Kさんの日報を読んであるお弁当のことを思い出しました。

以下引用==>

[Good News/Appreciation Message]
※今日からようやく高校が始まりました。
部活だけですとお昼に学校近くに食べに行くことも楽しみのひとつらしく、お弁当を作る回数も減っていましたが、これからはまた毎日作らなければ!わたしもなんとなく夏休みが終わった気分になりました。

<==以上引用終わり

私の東京での高校1年の頃は、両親がまだイギリス駐在でした。外務省の子弟寮というところで、いわば一人暮らしだったのです。高校には給食がなかったのでお弁当には困っていました。部活は陸上部に入り、そこには学年一俊足のM君がいました。入部して間もなくのことです。M君が声をかけてくれました。

「坂本~、弁当さぁ、困ってるだろ?うちの母ちゃんが作るから弁当箱渡しなよっ。どうせお姉ちゃんの分も合わせて二人分作っているから、二人分も三人分も同じよっ!、てさ」」と。

もちろん、お金を払うと言っても受け取るわけもなく、その後高校では、毎日彼のクラスまでお弁当をもらいに行き、食べ終わると空の弁当箱をそのまま返すという日々。両親が帰国するまでの約1年間続きました。

M君は短距離で愛媛のインターハイに出場するなど活躍しました。大学時代まで少し交流があったM君でしたが、その後は音信不通になってしまってしまっていました。

お弁当から15年後のことです。

1992年夏、バルセロナオリンピックでベンジョンソンの準決勝敗退や100mの決勝を見たときに、ふとM君と、そのお母さんからもらっていたお弁当のことも思い出しました。妻にその話をすると、M君のお母さんにお礼を言うべきだと促されます。早速高校時代の名簿からM君の実家に電話をかけてみました。

電話口にはお父さんが出ました。そして、テレビでオリンピックをみてM君と、お弁当のことまでを思い出した経緯をお話しし、お母さんに電話をつないでほしいと頼みました。お父さん曰く、

「あ、実は、妻はですね...、一昨年末亡くなってしまったのです。交通事故にあって、それが直接の原因ではなかったのですが...、精密検査をしたところ、脳腫瘍が見つかりましして...。その後...」

このように言って声を詰まらせました。自分も思わず声が詰まります。そう。お母さんに改めてお礼をいう機会が持てなかったのです。お弁当のお礼を伝えられず残念だと話します。

「そういう面倒見のいい奴だったみたいですね。亡くなった後もあちらこちらからこういう話を聞きます」

また、M君とは連絡が取れなくなってしまっているようでした。

「もし連絡が取れたら坂本に電話をかけるように伝えてもらえますか」

そのようにお願いして電話を切りました。

携帯電話も無い時代です。翌1993年にアメリカに引っ越しをしてしまい、結局M君との連絡も、2015年現在、未だに取れず終いです。

様々な人にお世話になりながらも、普段はそれを忘れて生きている。お弁当を作ってくれるって子供にとっては当たりまえでしょうけど、ものすごい愛情なのだと、改めて思ったのでした。
--
- [短い課題 1]
本文で、M君が短距離で出場したのはどこのインターハイか。

- [提供された記録]
--
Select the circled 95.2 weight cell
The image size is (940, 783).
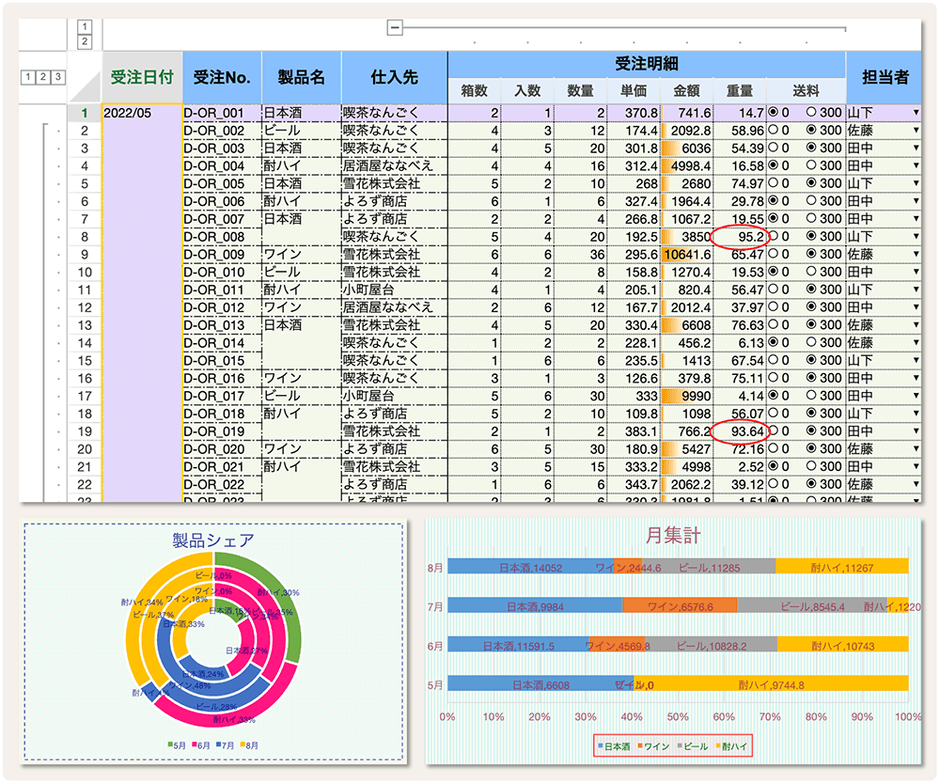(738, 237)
--
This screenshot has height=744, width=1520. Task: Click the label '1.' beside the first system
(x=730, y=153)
--
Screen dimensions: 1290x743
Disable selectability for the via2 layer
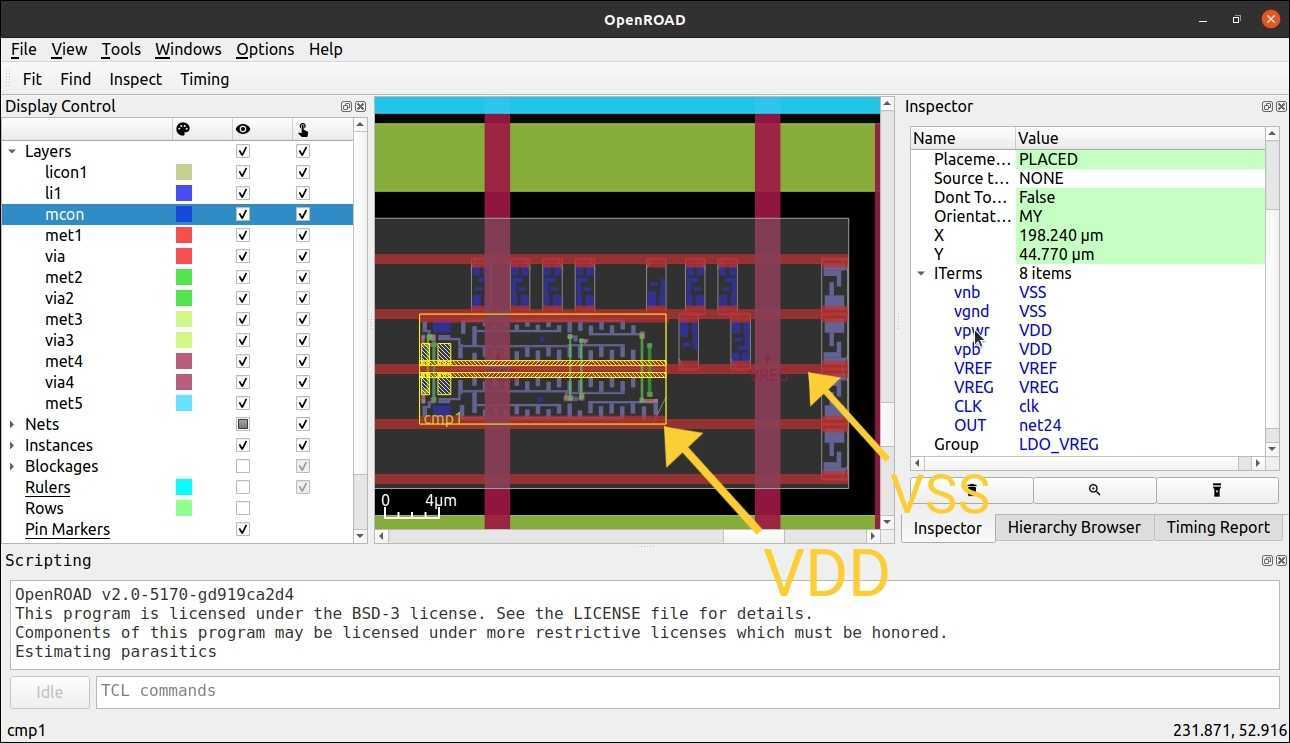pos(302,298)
--
- [短い課題 2]
記録のうち「This screenshot has」を含む行から始め、「(x=730, y=153)」を含む行で終えて、その範囲だけを「label」を「marker」に置き換えて書き直せ。

- [解答全文 1]
愛媛のインターハイ。

- [解答全文 2]
This screenshot has height=744, width=1520. Task: Click the marker '1.' beside the first system
(x=730, y=153)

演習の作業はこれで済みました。